A lottery or prize scam involves a scammer contacting a person claiming to be from a legitimate lottery or sweepstakes organization. The scammer informs the recipient that they have won a prize, and to collect their “winnings,” the recipient must first send money to them to pay taxes and other clearance fees. They usually claim that the recipient’s money will be refunded after they collect their prize. In most cases, the scammer will request that the target makes payment via wire transfer, a prepaid gift card, or other means that makes it difficult for authorities to trace.
Note that legitimate sweepstakes are by chance and are obtained free. It is illegal to ask a person to pay to enter or increase their chance of winning. Also, lotteries of foreign countries are illegal in the United States, which implies that no legitimate foreign lottery sells tickets in the United States. Hence being contacted by a lottery claiming to be from the government of another country is a clear indication of a scam.
You can also verify a suspicious lottery or sweepstakes organization online by searching for the company or product online using a search engine and adding the term “scam,” “review,” or “complaint.”
What Are Jury Duty Scams
These scams usually start with a caller identifying himself as a court official or law enforcement officer. The scammer claims that the recipient has failed to report for jury duty and is now being fined, or a warrant has been issued for their arrest. The caller will then ask for financial payment or request that the target provides personal information, such as their name, address, date of birth, and social security number – for “verification purposes.” Immediately hang up the phone if you receive this type of call.
Note that court officials never ask for any sort of personal information over the phone. Messages from courts and prospective jurors are mostly sent through the U.S. mail and not with a phone call or text message.
How Do I Avoid Becoming a Victim of a Phone Scam?
- Investigate and identify unknown callers by searching the phone numbers using reverse phone lookup services.
- Be informed that legitimate organizations, such as banks and utility companies, never request a client’s personal and financial information over the phone. Hence, do not disclose any personal and financial information to a caller over the phone.
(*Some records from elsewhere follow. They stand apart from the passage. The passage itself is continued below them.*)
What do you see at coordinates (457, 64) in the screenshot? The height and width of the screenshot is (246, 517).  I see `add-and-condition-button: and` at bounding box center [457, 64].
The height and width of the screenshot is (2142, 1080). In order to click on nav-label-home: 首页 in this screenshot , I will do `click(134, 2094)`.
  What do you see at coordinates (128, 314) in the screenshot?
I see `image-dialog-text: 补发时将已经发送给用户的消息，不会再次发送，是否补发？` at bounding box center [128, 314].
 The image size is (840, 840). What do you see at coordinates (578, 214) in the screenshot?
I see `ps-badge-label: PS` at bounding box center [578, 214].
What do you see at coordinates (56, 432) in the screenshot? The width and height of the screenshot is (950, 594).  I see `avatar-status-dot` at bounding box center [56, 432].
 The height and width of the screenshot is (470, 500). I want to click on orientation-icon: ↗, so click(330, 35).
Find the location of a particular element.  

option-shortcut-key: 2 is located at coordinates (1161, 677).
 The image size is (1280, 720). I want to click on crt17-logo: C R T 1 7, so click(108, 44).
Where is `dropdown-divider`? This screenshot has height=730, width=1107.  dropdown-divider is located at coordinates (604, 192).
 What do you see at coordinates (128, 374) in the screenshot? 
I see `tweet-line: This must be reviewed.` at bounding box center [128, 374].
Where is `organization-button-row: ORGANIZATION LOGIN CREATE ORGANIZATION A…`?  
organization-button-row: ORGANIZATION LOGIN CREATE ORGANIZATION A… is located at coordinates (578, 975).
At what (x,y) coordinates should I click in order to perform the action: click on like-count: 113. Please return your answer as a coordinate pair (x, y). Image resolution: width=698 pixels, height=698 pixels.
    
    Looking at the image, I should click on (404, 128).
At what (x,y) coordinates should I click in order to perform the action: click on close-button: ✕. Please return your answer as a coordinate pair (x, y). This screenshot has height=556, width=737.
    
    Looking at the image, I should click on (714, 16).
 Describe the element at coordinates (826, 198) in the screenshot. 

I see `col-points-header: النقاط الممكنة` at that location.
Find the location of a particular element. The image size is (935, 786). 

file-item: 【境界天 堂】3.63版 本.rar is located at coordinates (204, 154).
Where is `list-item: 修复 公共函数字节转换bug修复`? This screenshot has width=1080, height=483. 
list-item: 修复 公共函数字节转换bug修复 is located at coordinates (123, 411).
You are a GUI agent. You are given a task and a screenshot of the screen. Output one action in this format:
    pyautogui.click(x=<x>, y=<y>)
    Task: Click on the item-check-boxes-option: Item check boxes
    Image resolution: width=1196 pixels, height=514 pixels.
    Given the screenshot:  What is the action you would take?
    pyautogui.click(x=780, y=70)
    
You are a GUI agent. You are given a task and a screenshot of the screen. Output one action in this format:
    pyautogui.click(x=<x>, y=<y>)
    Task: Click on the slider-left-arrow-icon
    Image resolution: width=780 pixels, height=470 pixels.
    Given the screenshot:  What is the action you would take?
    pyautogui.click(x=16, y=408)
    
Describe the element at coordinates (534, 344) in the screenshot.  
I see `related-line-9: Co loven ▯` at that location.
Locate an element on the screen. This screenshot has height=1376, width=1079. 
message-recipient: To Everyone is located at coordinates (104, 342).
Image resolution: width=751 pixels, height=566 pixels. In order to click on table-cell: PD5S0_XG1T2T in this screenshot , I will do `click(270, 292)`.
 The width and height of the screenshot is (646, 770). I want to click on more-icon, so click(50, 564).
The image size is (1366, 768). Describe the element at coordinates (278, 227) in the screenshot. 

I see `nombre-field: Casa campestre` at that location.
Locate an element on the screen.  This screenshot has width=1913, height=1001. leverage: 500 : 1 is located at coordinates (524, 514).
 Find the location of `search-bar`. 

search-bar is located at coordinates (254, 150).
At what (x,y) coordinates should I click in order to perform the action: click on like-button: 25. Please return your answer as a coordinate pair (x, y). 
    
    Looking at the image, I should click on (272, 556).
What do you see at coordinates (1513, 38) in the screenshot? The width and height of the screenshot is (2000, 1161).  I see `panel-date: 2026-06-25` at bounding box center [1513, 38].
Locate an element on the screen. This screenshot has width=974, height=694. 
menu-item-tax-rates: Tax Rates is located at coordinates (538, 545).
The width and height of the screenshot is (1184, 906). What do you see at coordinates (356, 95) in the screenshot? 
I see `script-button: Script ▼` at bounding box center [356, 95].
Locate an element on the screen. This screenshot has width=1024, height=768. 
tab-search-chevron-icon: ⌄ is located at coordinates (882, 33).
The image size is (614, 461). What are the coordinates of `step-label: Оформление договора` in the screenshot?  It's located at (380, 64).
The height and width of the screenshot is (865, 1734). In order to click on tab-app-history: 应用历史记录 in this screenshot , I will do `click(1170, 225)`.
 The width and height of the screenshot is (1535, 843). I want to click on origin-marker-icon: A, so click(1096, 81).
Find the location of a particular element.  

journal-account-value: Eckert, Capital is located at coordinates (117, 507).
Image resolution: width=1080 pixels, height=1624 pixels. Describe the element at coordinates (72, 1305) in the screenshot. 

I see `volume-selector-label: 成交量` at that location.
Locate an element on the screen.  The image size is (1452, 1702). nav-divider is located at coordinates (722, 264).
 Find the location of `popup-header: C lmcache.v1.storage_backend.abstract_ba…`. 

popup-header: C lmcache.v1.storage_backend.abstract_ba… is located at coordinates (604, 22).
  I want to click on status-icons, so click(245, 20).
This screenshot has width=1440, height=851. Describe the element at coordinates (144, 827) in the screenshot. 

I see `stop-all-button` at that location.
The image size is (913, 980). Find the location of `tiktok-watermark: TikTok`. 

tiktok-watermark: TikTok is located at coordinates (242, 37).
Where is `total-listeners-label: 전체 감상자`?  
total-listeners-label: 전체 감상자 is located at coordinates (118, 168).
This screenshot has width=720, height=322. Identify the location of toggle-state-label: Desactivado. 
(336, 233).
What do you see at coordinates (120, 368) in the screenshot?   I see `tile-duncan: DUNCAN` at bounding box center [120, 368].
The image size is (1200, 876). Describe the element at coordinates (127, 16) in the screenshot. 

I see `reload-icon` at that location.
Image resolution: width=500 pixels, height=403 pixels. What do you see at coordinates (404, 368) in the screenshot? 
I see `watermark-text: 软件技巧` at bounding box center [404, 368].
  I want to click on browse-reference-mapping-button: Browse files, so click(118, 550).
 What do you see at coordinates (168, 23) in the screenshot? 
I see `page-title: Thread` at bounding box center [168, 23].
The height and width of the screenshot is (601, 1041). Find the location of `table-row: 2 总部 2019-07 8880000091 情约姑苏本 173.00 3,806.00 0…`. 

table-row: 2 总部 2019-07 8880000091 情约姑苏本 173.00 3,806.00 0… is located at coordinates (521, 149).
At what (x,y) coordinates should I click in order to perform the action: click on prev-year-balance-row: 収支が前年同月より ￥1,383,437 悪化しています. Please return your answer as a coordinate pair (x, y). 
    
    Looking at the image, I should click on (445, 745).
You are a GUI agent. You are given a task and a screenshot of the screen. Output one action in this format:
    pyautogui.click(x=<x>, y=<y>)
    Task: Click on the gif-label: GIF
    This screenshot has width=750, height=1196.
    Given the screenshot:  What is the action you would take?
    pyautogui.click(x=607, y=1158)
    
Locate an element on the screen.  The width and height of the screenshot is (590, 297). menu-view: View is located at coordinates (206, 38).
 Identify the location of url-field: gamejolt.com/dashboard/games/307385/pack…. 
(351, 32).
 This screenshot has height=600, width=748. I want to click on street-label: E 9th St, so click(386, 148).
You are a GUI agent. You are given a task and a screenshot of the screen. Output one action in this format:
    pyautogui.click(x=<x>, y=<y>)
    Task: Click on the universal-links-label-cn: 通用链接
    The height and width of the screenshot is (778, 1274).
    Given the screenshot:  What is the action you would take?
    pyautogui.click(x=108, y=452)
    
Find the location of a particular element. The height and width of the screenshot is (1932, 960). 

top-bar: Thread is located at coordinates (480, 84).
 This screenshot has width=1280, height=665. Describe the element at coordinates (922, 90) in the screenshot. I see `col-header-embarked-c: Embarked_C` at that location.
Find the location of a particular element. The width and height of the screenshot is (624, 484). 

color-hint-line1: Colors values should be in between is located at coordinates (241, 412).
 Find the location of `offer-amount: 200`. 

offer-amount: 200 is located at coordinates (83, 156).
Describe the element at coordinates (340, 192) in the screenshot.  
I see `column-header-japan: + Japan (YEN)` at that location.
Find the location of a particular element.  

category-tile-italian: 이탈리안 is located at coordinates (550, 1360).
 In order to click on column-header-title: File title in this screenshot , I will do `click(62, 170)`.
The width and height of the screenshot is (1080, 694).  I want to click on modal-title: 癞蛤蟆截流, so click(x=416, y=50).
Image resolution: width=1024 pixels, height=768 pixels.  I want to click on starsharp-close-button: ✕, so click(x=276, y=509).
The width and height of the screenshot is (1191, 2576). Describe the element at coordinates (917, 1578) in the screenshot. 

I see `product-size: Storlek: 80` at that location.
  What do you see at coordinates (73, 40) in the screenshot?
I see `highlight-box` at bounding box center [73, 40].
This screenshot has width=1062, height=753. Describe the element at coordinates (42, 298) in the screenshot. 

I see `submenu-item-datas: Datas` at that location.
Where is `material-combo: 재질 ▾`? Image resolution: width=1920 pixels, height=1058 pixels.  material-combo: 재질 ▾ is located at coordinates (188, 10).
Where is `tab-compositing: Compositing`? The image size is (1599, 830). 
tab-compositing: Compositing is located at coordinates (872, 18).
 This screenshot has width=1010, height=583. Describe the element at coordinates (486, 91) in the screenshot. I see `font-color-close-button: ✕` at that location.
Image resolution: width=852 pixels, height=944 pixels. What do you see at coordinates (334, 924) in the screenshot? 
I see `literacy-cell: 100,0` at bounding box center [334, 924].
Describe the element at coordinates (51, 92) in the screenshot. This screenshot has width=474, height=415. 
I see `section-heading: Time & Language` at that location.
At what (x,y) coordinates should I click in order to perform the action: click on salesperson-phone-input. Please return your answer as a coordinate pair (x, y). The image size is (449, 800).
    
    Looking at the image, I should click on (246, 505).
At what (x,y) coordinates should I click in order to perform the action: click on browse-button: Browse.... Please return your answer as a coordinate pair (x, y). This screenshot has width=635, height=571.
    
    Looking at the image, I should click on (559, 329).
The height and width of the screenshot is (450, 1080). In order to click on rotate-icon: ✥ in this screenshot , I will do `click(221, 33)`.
- Do not solely rely on the information gotten from the caller ID. Scammers sometimes use caller ID spoofing to impersonate close contacts of their targets or reputable organizations. Use a phone lookup service to verify the caller’s true ID.
- Register on Wyoming Do Not Call List online with the DMA Telephone Preference Service or the National Do Not Call Registry to reduce unsolicited calls.
- Do not accept offers over the phone before doing in-depth research on the offer, no matter how legit the offer sounds.
- Terminate the call if the caller hesitates to reveal their identity and give a detailed introduction of themselves.
- Do not connect to free unprotected Wi-Fi in public places. Scammers may use this to access users’ personal information.
- Avoid answering robocalls, and if you mistakenly answer them, end the calls as quickly as possible and do not follow the directives given during the calls.